Die Machtmechanismen der Liebe: Warum der neueste Film der großen französischen Regisseurin Catherine Breillat das Kinojahr fulminant eröffnet.
Das Tabuthema, das Regisseurin Catherine Breillat für ihren neuen Film „Im letzten Sommer“ (Originaltitel: „L’été dernier“, 2023) gewählt hat, lässt keine moralischen Fragen offen. Dennoch hat es die Französin geschafft, das Publikum so persönlich an die Situation zweier Liebender heranzuziehen, dass es immer wieder Momente gibt, an denen man den Verliebten eine Zukunft wünscht – und sich fragt: Aber ist es nicht die Liebe, die zählt? Bis man am Ende des Films den Kopf gewaschen bekommt.
Catherine Breillat ist nach zehn Jahren Pause mit einer Neuverfilmung des skandinavischen Spielfilms „Königin“ (2019) von May el-Toukhy ins Kino zurückgekehrt. Sie erzählt von der Affäre der Anwältin Anne(Léa Drucker), die vor allem Kinder und Jugendliche in Problemsituationen und auch in Missbrauchsfällen verteidigt. Als der Sohn ihres Mannes, gespielt von Samuel Kircher,bei ihnen einzieht, bahnt sich relativ schnell eine besondere Nähe und Vertrautheit zwischen Théo und seiner Stiefmutter an. Ein unverhofftes Begehren als Wechselspiel zwischen Zärtlichkeit und Härte, zwischen Nähe und Distanz beginnt.
Er ist 17 Jahre alt, sie wird in ihren Fünfzigern sein. Die Beziehung ist so friedlich, die Nähe zwischen den beiden fühlt sich beim Zuschauen so gut an, es entsteht ein Verständnis für die Sehnsucht nach Jungsein im Alter, nach Sich-fallen-lassen, nach sexuellem Austausch und Erfahrungen, dass die Filmemacherin es sogar schafft, das Publikum immer wieder vom klaren Standpunkt abzubringen und man erst am Ende des Films wie durch eine Ohrfeige aus dem Liebestraum erwacht. Und dann daran erinnert wird, dass hier trotz Einvernehmlichkeit ein eindeutiger Machtmissbrauch stattgefunden hat – allein schon durch den Altersunterschied und die Lebenserfahrung, mit solch schwierigen Situationen umzugehen. Erst als sie beim Rummachen auf dem Kindergeburtstag ihrer Tochter erwischt werden, entscheidet die Stiefmutter, die Beziehung zum Sohn ihres Mannes zu beenden. Er, verliebt und unvernünftig, fällt in tiefe Verzweiflung und beichtet seinem Vater die Affäre, was Anne noch versucht hatte, zu unterbinden.
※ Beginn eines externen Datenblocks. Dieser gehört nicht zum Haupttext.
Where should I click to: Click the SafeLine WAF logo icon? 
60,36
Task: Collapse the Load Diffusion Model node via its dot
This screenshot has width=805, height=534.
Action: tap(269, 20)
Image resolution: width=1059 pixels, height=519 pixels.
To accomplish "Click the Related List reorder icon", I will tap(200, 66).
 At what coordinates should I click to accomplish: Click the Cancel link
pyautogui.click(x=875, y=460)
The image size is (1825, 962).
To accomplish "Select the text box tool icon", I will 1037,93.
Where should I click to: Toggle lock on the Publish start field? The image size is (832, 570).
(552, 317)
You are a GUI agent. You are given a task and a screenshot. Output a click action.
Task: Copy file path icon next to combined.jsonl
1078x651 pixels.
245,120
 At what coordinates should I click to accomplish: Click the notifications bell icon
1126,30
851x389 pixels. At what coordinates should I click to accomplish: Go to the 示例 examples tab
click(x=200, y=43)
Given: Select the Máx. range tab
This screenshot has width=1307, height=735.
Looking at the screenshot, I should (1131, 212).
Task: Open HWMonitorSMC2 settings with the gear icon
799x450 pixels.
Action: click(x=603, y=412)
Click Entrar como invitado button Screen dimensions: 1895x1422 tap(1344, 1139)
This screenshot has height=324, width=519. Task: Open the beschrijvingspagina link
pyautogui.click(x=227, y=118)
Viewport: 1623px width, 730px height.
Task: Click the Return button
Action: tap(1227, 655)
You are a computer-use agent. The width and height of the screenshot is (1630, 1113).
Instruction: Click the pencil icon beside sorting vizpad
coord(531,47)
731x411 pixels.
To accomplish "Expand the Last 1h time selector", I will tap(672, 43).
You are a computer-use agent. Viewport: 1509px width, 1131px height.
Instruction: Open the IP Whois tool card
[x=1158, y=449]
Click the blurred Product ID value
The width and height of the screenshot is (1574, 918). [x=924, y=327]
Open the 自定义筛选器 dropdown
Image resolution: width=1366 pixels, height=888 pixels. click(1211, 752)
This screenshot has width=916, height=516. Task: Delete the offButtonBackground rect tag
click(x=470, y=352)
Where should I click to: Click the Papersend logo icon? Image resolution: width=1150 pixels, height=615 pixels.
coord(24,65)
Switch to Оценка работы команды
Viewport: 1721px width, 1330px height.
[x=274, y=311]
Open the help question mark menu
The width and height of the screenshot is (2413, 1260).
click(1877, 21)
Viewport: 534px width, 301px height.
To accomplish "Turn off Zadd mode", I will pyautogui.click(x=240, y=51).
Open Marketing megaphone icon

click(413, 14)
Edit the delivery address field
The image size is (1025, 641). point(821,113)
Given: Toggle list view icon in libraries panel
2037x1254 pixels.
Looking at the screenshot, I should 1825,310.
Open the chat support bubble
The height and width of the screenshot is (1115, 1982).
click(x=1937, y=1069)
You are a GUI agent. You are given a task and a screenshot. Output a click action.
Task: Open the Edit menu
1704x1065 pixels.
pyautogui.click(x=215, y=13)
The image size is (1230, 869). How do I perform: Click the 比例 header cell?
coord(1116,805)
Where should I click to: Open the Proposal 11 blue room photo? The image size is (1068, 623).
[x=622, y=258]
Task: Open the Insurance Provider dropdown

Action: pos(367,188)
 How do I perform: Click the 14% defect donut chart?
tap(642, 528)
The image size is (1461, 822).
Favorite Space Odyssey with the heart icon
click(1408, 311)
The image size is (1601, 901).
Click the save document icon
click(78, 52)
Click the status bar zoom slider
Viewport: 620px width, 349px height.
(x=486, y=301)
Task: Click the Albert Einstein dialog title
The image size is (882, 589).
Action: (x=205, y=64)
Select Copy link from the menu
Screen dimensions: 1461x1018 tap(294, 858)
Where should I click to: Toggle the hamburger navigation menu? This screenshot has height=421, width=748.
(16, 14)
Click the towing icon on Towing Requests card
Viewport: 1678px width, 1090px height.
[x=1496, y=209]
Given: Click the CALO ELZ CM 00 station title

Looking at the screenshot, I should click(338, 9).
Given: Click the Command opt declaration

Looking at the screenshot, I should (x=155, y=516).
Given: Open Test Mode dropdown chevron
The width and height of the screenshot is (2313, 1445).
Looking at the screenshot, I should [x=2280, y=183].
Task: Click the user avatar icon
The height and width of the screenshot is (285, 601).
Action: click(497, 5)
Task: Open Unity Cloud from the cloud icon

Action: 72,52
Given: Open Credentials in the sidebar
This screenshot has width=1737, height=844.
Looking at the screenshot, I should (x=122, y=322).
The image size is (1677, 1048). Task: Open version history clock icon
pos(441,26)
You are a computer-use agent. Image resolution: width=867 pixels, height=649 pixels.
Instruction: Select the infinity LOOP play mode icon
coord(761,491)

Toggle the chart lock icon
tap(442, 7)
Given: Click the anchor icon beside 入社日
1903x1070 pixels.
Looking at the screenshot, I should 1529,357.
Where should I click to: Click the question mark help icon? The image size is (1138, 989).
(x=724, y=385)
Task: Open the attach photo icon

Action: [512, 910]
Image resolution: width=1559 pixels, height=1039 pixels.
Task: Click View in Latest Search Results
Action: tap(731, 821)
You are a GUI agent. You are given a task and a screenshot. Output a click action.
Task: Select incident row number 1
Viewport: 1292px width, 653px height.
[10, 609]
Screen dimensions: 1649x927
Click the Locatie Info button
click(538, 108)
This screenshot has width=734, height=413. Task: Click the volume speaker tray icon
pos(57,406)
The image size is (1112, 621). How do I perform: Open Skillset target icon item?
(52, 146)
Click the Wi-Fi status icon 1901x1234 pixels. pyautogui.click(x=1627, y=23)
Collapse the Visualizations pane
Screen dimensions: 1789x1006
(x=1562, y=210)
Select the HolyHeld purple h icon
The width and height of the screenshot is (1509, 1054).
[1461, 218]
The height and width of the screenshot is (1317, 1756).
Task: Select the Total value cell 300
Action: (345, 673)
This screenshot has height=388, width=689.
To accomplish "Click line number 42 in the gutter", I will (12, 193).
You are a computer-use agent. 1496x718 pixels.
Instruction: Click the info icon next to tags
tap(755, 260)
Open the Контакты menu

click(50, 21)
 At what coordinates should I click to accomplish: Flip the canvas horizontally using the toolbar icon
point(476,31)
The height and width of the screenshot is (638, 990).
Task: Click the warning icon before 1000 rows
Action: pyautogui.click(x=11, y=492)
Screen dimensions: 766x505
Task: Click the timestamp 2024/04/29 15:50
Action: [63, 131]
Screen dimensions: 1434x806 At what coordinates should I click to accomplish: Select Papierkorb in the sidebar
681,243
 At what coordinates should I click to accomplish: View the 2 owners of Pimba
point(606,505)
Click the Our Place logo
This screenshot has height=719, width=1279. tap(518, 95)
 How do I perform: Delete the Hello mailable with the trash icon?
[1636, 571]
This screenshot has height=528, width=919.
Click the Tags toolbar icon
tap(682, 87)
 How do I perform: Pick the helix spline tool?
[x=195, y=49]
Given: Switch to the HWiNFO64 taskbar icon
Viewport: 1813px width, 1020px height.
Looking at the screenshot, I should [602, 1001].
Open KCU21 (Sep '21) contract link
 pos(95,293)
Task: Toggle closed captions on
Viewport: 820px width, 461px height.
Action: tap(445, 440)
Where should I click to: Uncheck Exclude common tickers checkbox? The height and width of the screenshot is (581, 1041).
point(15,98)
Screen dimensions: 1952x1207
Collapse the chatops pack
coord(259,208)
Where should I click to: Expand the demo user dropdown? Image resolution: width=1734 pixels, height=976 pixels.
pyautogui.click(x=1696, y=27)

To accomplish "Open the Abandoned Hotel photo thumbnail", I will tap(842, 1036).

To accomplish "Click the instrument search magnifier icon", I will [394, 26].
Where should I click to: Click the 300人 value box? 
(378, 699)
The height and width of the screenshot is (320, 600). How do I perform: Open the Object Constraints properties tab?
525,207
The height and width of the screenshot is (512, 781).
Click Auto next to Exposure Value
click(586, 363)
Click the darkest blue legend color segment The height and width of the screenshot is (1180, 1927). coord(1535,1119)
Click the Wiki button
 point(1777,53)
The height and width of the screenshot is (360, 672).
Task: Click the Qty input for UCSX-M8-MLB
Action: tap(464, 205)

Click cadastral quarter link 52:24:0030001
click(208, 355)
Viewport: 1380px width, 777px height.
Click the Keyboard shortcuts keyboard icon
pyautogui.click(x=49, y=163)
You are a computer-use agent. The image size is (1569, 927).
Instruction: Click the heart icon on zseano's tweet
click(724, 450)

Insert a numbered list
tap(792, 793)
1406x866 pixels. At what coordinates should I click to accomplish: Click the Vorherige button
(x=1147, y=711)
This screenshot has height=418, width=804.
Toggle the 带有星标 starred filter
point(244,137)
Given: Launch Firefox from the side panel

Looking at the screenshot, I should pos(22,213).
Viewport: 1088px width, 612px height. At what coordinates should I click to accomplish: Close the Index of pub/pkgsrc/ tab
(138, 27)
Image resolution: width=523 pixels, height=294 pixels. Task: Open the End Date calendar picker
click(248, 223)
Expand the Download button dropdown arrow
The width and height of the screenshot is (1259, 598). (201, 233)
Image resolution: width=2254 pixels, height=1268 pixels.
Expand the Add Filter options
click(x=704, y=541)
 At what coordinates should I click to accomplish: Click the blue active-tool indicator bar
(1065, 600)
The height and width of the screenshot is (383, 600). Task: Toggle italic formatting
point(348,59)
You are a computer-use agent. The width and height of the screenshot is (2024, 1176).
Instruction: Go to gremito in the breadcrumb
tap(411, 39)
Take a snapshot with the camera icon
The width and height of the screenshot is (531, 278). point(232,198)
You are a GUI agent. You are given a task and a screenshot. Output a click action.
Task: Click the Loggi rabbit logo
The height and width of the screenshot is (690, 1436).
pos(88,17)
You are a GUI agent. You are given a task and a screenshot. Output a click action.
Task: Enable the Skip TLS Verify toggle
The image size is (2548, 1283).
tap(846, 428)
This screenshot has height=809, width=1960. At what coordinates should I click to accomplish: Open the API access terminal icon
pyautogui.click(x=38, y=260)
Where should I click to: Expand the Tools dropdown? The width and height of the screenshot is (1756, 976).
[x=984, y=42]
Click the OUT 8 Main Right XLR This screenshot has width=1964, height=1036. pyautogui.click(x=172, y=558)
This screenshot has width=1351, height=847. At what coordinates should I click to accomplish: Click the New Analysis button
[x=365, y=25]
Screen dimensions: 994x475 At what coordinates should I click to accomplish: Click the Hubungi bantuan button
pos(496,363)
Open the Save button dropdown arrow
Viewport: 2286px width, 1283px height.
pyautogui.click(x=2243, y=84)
Raffiniert, wie Breillat es geschafft hat, einen kurz vergessen zu lassen, welche Machtmechanismen im Spiel sind! Theó versucht in seiner Wut und Trauer über das Ende dieser Beziehung, gegen sie vor Gericht zu gehen. Am Ende schafft Anne es trotz allem, ihr ursprüngliches und nach außen hin perfektes Familienleben wiederherzustellen. Théo und Anne können sich trotzdem nicht vergessen…
Nach der choices-Preview am 3.1. startet der Film heute regulär in den Kinos Cinenova, Filmhaus (OmU) und Weisshaus.